→ **Goal of the exercise**
In the listing below, find the line containing "Task: Select Keymap in the settings sidebar" and the line containing "The width and". Repeat exactly those two lines and every line between them, nothing more.

→ **Supplied material**
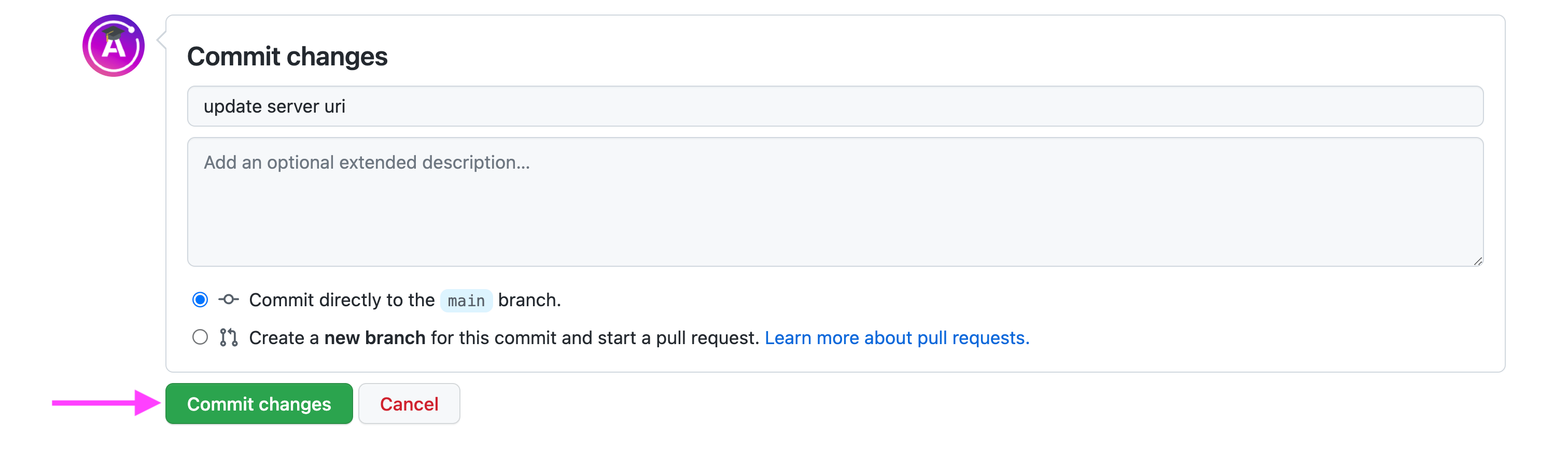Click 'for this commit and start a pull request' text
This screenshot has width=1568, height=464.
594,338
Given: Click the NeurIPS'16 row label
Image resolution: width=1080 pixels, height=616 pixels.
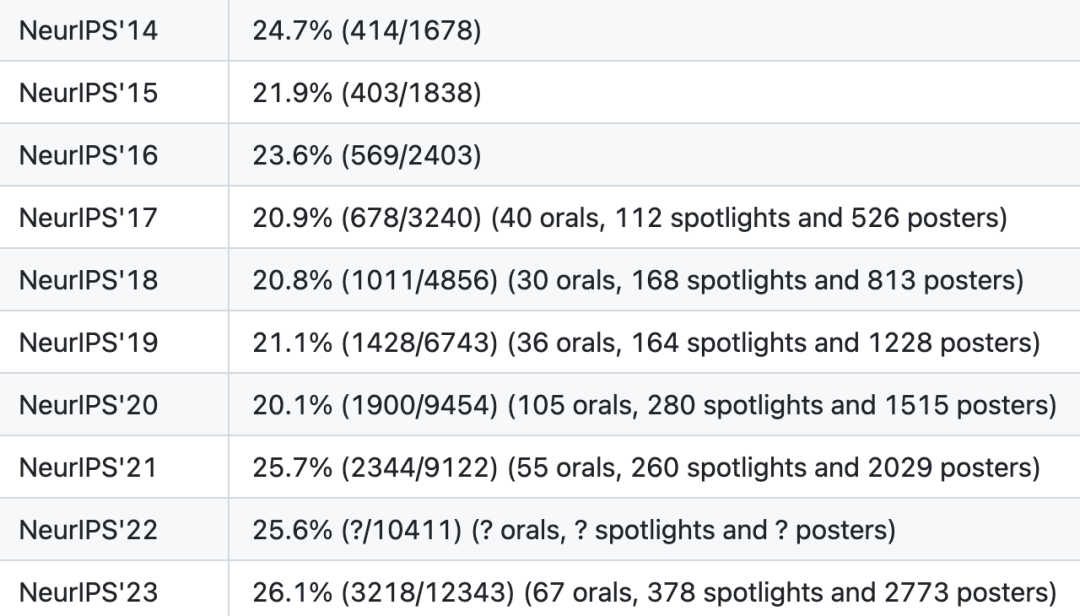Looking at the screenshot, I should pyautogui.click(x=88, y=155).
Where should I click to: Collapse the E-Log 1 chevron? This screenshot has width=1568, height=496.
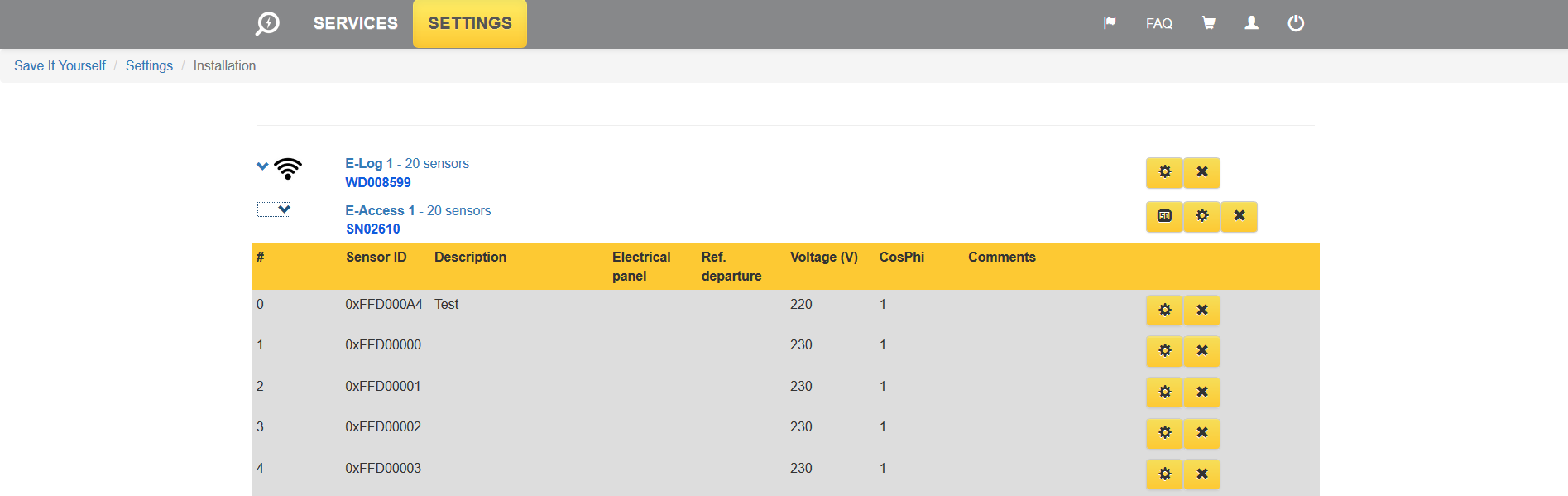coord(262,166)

---

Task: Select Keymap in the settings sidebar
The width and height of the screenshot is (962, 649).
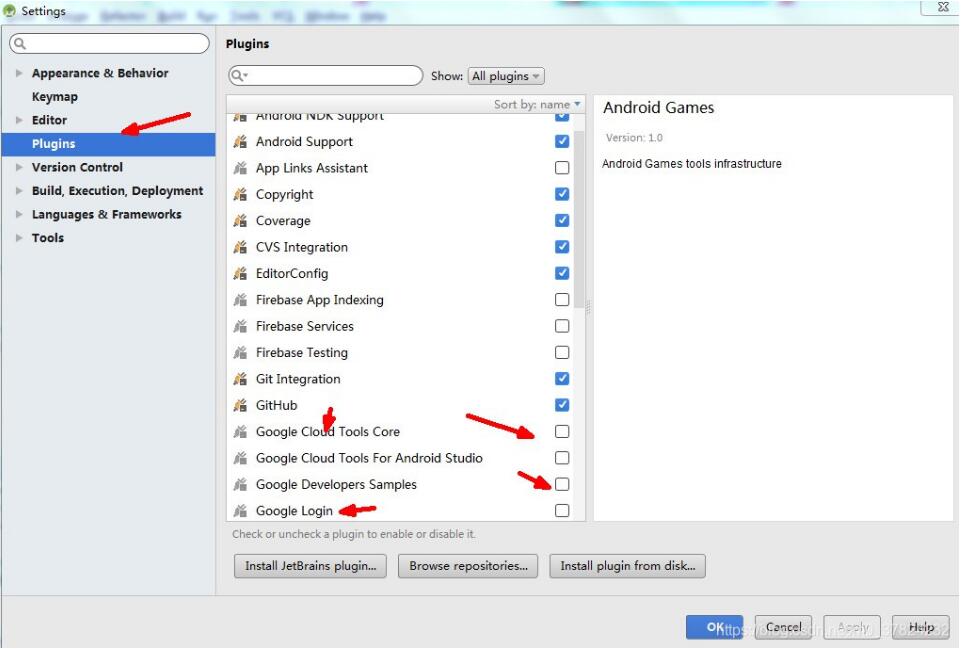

→ **Result of the exercise**
Task: Select Keymap in the settings sidebar
The width and height of the screenshot is (962, 649).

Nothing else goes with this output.